◆ TASK REQUIREMENTS ◆
For the records below, print the lines from the line with "Click the Update" through the line with "Open Spotify from the dock" exactly as written; include both end lines and exclude the rest.

◆ Collected data entries ◆
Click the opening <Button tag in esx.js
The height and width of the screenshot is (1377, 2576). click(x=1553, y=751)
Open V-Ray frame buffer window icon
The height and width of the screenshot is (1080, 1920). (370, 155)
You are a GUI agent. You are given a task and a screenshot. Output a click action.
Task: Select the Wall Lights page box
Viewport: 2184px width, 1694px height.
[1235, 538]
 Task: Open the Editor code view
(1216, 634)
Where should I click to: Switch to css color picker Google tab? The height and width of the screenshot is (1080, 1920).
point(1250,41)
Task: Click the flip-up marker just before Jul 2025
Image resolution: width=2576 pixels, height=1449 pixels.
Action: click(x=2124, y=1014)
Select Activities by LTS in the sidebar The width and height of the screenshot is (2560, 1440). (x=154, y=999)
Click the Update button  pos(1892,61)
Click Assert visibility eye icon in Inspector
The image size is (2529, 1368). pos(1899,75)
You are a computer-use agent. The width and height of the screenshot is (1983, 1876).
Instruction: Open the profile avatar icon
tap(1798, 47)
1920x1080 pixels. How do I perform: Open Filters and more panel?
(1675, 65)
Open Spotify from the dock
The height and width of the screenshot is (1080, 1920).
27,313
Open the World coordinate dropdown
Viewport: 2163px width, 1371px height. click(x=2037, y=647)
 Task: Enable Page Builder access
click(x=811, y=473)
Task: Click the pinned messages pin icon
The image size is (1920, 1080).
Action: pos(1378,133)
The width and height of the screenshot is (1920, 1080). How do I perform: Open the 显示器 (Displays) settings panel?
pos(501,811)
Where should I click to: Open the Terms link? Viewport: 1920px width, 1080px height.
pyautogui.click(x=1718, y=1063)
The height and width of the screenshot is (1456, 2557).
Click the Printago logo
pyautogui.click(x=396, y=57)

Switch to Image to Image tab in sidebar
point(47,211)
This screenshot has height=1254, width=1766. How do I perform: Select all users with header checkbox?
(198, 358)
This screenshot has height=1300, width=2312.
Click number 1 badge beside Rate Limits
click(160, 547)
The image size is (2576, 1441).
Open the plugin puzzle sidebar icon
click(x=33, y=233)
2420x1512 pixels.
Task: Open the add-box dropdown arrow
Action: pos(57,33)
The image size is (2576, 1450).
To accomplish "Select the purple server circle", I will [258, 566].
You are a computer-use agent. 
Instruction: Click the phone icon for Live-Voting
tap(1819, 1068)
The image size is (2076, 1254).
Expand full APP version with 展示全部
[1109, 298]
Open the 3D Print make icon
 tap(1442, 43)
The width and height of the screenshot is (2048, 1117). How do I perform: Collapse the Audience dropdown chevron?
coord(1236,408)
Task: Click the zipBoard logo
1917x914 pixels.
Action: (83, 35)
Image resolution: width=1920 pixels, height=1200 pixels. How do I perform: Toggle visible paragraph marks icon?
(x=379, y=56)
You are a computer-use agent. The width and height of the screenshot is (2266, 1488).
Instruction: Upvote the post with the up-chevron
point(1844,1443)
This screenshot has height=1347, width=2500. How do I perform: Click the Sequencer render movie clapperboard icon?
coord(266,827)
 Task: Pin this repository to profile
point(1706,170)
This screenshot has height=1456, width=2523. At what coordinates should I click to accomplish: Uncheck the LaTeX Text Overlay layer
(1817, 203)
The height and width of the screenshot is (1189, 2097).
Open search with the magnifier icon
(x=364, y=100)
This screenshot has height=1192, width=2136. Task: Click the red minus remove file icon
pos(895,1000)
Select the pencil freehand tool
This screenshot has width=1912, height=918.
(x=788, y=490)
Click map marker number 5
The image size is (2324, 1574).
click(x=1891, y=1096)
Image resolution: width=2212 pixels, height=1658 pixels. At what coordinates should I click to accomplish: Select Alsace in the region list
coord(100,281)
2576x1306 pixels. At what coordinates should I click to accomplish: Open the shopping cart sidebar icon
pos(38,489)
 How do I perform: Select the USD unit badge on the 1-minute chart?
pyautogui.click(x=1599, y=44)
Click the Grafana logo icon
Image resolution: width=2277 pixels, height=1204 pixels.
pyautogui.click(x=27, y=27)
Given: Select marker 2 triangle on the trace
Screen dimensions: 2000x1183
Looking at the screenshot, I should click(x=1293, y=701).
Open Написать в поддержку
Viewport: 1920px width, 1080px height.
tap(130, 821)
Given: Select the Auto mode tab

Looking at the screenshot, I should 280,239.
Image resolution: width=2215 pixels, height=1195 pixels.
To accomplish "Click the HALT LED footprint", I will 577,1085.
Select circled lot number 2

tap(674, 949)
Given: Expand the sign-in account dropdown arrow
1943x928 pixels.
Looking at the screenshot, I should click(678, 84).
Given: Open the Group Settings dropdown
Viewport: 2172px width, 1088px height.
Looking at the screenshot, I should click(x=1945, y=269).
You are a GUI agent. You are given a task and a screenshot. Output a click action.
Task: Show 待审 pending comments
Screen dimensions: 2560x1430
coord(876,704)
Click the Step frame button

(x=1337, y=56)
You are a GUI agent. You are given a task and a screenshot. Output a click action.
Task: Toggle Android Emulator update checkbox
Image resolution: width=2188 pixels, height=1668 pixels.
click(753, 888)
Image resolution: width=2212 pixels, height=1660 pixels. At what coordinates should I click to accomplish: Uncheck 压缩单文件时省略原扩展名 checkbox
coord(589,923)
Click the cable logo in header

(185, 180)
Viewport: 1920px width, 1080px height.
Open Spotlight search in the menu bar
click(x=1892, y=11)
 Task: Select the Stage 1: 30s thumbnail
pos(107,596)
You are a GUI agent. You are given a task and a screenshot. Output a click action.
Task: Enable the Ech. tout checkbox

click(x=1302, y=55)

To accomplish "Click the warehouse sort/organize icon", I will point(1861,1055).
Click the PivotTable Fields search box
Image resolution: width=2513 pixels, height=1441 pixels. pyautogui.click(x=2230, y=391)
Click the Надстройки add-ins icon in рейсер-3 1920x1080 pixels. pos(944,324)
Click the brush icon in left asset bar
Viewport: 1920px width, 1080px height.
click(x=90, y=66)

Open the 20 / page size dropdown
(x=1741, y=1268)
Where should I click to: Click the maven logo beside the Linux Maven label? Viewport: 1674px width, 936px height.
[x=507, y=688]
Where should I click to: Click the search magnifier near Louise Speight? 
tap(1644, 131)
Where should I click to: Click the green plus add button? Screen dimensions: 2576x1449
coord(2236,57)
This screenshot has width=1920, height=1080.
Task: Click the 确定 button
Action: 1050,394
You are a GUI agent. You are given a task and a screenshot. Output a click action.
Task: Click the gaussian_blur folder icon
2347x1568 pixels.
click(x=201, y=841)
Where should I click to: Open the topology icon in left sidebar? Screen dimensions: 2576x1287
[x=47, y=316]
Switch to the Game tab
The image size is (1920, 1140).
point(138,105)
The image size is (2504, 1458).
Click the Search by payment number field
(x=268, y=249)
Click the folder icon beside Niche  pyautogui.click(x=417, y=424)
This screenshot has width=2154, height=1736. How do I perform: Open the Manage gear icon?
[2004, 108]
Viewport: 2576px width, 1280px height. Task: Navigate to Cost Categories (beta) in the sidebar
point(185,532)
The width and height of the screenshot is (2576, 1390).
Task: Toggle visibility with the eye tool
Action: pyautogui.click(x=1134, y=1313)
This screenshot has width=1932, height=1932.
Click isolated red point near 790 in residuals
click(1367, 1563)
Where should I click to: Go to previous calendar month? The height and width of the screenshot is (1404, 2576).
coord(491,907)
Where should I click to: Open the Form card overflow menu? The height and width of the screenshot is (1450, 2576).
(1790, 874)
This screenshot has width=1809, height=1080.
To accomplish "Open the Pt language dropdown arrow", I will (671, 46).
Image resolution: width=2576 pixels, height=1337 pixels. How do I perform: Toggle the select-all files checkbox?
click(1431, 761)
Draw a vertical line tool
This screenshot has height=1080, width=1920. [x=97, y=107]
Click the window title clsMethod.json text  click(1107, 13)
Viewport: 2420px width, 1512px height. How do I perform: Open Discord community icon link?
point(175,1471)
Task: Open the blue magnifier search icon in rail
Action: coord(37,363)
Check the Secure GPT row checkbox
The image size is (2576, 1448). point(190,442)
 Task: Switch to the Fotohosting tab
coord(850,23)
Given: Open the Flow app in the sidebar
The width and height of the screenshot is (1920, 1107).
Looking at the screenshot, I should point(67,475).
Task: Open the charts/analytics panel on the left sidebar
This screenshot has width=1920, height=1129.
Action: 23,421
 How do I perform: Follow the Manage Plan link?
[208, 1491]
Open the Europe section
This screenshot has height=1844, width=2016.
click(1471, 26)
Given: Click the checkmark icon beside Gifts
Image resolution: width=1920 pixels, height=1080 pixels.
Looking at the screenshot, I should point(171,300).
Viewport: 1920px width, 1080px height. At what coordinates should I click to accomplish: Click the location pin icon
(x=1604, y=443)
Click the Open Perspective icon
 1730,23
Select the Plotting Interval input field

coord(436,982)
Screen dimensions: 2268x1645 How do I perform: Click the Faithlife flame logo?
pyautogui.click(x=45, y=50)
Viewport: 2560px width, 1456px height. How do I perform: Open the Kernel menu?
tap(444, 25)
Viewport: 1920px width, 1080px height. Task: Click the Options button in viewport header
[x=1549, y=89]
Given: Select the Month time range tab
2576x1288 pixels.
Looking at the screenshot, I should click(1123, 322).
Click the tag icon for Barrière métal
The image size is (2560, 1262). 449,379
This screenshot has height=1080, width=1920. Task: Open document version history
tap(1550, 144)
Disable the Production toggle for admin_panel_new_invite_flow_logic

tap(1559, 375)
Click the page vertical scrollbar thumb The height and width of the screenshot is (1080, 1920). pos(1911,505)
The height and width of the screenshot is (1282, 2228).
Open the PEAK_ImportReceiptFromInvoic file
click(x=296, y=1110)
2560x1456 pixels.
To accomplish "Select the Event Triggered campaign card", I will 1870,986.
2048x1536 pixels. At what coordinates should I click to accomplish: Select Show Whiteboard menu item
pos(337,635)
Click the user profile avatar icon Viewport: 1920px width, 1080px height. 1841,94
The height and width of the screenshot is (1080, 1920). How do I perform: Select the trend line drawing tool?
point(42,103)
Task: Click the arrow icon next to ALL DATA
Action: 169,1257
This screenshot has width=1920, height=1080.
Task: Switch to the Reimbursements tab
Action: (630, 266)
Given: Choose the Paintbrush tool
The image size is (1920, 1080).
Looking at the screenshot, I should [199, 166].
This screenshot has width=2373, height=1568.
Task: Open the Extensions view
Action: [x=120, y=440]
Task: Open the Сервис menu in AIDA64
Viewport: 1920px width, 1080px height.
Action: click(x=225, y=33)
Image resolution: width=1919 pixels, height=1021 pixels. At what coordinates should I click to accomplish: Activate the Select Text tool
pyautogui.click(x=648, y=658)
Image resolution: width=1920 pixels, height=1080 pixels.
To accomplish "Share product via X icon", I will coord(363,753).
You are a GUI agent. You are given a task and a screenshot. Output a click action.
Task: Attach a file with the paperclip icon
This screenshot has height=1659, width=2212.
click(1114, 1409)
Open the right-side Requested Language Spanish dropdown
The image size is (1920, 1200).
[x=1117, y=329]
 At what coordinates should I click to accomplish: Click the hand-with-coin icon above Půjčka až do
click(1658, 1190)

◆ SOLVED EXERCISE ◆
Click the Update button  pos(1892,61)
Click Assert visibility eye icon in Inspector
The image size is (2529, 1368). pos(1899,75)
You are a computer-use agent. The width and height of the screenshot is (1983, 1876).
Instruction: Open the profile avatar icon
tap(1798, 47)
1920x1080 pixels. How do I perform: Open Filters and more panel?
(1675, 65)
Open Spotify from the dock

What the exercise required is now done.